Provided text |

▼

2026-01-31 05:37 Last Updated At:05:41

His name wasn't splashed across any of the headlines when Grand Slam Track — the running league that was supposed to infuse cash into the sport and its athletes' bank accounts — declared bankruptcy, making it official that dozens of runners and even more vendors might not see any of the money they were promised.

But Eric Edwards Jr., an up-and-coming hurdler trying to supercharge his young career, really needed that money. He was going to use it to pay rent, put gas in his car and fund his training.

According to the league's bankruptcy filing, Edwards is still owed more than $19,000 — a relatively small entry among the list of more than 300 people and companies owed some $40 million by the league dreamed up by sprinting great Michael Johnson that has failed in spectacular fashion. But it's a big amount for a hurdler trying to make ends meet.

In an interview with The Associated Press, Edwards told of his initial reaction when he first heard about the $12.8 million in prize money and other bonuses GST was giving to some for simply signing up: “I'm like, y'all are crazy,” he said.

Now, a different sort of disbelief.

“I never thought a meet would not pay the money,” the 26-year-old Edwards said.

The Association of Athletics Managers — a group of agents that says it represents nearly four out of every five track and field athletes who won medals at the most recent Olympics and world championships — released a statement Friday saying they were shocked to hear that Grand Slam Track is moving forward with plans to restart the league later this year.

▲

Dataset entries

▼

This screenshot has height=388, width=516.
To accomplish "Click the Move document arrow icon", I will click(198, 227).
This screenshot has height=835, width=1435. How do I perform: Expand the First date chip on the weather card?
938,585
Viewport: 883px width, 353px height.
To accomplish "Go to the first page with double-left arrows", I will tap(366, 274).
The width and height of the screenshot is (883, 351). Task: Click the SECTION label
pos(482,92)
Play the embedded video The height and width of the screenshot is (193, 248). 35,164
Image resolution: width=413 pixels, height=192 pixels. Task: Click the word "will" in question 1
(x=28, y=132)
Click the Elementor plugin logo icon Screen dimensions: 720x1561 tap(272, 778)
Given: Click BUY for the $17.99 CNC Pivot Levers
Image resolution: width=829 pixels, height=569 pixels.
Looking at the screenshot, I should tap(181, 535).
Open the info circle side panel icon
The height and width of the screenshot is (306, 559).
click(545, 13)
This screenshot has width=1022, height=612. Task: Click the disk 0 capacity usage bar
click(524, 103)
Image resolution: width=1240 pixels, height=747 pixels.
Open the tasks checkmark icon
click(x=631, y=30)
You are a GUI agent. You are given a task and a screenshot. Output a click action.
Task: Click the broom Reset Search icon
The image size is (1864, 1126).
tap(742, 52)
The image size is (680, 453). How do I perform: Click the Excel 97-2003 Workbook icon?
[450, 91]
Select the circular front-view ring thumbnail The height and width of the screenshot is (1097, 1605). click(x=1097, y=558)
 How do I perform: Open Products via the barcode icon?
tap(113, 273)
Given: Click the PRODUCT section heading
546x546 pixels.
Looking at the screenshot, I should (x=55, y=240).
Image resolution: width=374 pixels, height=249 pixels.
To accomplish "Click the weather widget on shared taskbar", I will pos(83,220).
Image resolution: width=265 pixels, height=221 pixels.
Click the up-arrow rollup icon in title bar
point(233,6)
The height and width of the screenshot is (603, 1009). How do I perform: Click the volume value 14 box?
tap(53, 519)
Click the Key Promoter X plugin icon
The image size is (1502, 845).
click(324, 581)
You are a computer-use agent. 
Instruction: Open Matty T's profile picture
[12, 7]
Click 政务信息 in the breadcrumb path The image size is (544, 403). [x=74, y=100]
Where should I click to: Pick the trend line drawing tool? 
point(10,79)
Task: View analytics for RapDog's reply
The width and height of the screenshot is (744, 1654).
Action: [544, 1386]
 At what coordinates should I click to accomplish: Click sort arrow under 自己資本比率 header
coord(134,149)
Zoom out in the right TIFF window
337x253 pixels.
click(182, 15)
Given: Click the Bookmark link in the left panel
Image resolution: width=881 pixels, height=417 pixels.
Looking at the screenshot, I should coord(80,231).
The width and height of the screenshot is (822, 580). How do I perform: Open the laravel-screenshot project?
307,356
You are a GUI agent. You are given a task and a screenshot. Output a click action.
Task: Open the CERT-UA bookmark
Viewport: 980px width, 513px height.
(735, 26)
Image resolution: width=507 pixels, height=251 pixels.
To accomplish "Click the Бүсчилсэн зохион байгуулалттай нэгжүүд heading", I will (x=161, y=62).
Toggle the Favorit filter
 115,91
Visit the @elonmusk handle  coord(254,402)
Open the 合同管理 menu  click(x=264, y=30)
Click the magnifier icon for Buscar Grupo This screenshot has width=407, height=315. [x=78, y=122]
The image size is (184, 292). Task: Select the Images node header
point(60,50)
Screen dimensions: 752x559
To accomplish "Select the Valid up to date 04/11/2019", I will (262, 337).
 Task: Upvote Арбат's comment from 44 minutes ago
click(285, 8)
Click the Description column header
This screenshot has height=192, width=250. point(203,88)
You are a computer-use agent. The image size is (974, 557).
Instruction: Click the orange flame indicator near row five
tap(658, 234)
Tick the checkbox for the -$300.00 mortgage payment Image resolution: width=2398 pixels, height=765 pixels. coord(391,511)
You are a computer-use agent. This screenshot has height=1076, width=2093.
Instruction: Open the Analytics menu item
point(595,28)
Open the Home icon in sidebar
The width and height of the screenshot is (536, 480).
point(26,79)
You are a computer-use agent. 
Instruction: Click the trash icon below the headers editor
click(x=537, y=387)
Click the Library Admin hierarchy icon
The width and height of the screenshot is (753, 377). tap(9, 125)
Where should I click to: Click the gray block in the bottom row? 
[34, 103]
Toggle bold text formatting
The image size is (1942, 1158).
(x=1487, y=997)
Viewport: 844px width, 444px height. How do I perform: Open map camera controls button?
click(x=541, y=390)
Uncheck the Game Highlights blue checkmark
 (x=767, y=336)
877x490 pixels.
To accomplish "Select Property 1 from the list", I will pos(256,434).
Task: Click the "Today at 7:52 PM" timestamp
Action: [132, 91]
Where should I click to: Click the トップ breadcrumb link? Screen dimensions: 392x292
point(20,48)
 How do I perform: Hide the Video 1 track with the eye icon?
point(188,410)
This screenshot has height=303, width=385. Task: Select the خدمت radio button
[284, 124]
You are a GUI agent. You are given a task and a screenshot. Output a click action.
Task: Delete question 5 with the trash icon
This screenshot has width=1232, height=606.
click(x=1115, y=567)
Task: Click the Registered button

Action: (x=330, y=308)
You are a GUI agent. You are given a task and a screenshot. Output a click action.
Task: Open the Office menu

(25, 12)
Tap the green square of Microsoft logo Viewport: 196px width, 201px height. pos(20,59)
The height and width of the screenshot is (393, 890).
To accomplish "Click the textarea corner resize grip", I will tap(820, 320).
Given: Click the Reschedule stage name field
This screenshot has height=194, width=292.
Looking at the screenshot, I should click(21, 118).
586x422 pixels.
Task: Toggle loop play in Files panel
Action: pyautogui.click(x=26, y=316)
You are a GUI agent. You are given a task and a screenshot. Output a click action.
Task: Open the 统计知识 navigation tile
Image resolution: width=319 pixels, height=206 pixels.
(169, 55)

▲

Problem A | From the Grand Slam Track article, repeat the passage that begins with the words containing "His name wasn't" and ends with "make ends meet.".
Problem B |
Answer these questions using the Grand Slam Track article:
(i) According to the league's bankruptcy filing, how much is Eric Edwards Jr. still owed?
(ii) How old is Eric Edwards Jr.?
(iii) On what day did the Association of Athletics Managers release its statement?

Exercise result A |
His name wasn't splashed across any of the headlines when Grand Slam Track — the running league that was supposed to infuse cash into the sport and its athletes' bank accounts — declared bankruptcy, making it official that dozens of runners and even more vendors might not see any of the money they were promised.

But Eric Edwards Jr., an up-and-coming hurdler trying to supercharge his young career, really needed that money. He was going to use it to pay rent, put gas in his car and fund his training.

According to the league's bankruptcy filing, Edwards is still owed more than $19,000 — a relatively small entry among the list of more than 300 people and companies owed some $40 million by the league dreamed up by sprinting great Michael Johnson that has failed in spectacular fashion. But it's a big amount for a hurdler trying to make ends meet.

Exercise result B |
(i) More than $19,000
(ii) 26
(iii) Friday